Brief:
Please set down each line of the data again, unchanged.

[Data records]
=======

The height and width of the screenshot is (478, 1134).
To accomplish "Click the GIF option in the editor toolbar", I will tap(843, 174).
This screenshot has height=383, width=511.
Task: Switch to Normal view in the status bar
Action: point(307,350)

=======

Output for this exercise:
The height and width of the screenshot is (478, 1134).
To accomplish "Click the GIF option in the editor toolbar", I will tap(843, 174).
This screenshot has height=383, width=511.
Task: Switch to Normal view in the status bar
Action: point(307,350)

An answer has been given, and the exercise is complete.